Victor Reinhold Forssell was a Swedish landscape, animal and genre painter.
Forssell was born at Sala in Västmanland County, Sweden. He was born out of wedlock to Beata Forssell, the daughter of a local miller. His father was generally believed to be a silver miner. He attended school in Sala from 1855 to 1861 and apparently had some art lessons during that time. In 1865, he was accepted as a student at the Royal Swedish Academy of Fine Arts. There, he studied with the landscape painters Edward Bergh and Per Daniel Holm.
In 1877, unable to obtain a scholarship, he set off on a study trip at his own expense, beginning with Düsseldorf followed by Paris, London and Antwerp.

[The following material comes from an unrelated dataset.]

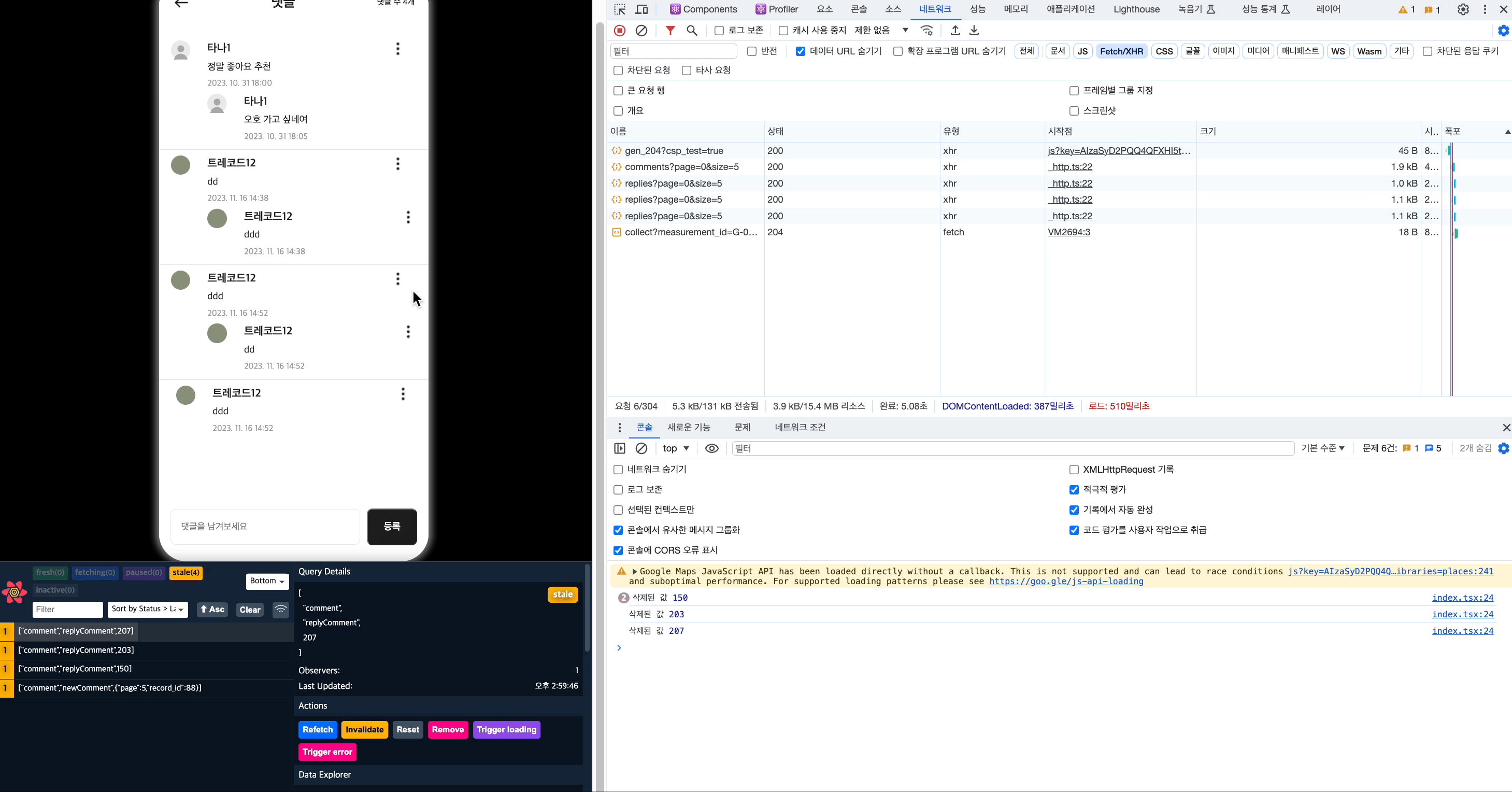Click the 등록 submit comment button

click(x=392, y=527)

After returning home, he continued to travel, spending several summers on the island of Gotland with his friend and fellow landscape painter, Per Ekström. In 1887, he became a member of the Royal Academy. In the 1890s, he undertook a lengthy visit to Denmark, Norway and England. His mother, with whom he had been living, died in 1897. Seeking spiritual solace, he turned to the teachings of Helena Blavatsky and embraced the pantheistic worldview of Theosophy, which influenced his approach to his choice of subjects for painting.

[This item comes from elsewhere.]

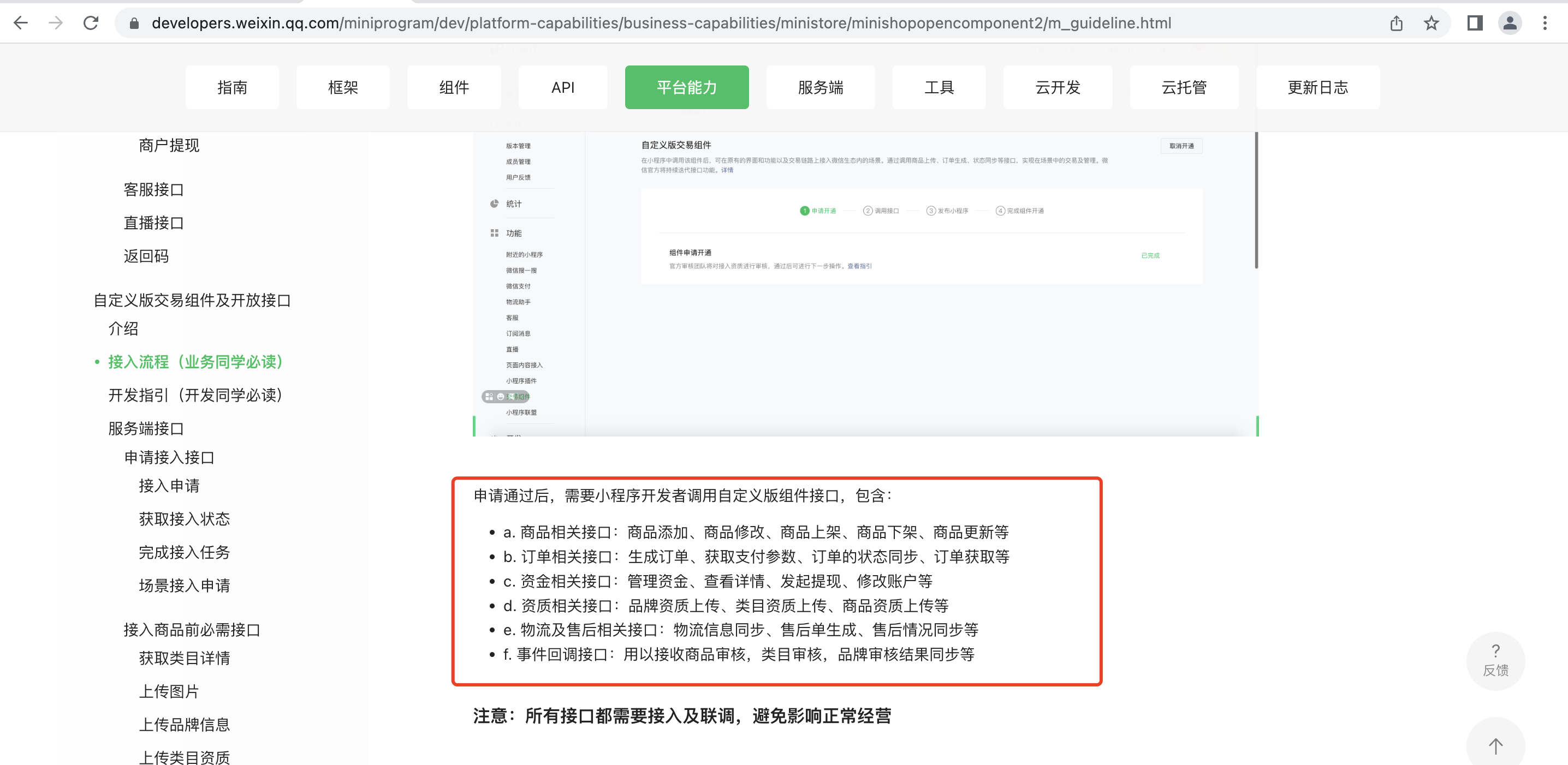
Task: Bookmark this page with star icon
Action: coord(1431,23)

In 1902, he was awarded a contract by the Royal Swedish Academy of Sciences to teach painting animals in a landscape (djurplacering i landskapen). The class was taught outdoors in several locations around Stockholm. By 1912, the money he had saved enabled him to buy a small estate, Stora Sickla gård, at Sicklaö parish in Nacka.
After the chaos of World War I had settled, he found himself virtually forgotten. Sometime in the early 1920s, he suffered a serious fall which left him unable to walk without crutches. He was eventually awarded a disability pension by the Academy and moved to Solsunda sanatorium at Skurusundet in Nacka municipality where he died in 1931, aged eighty-five.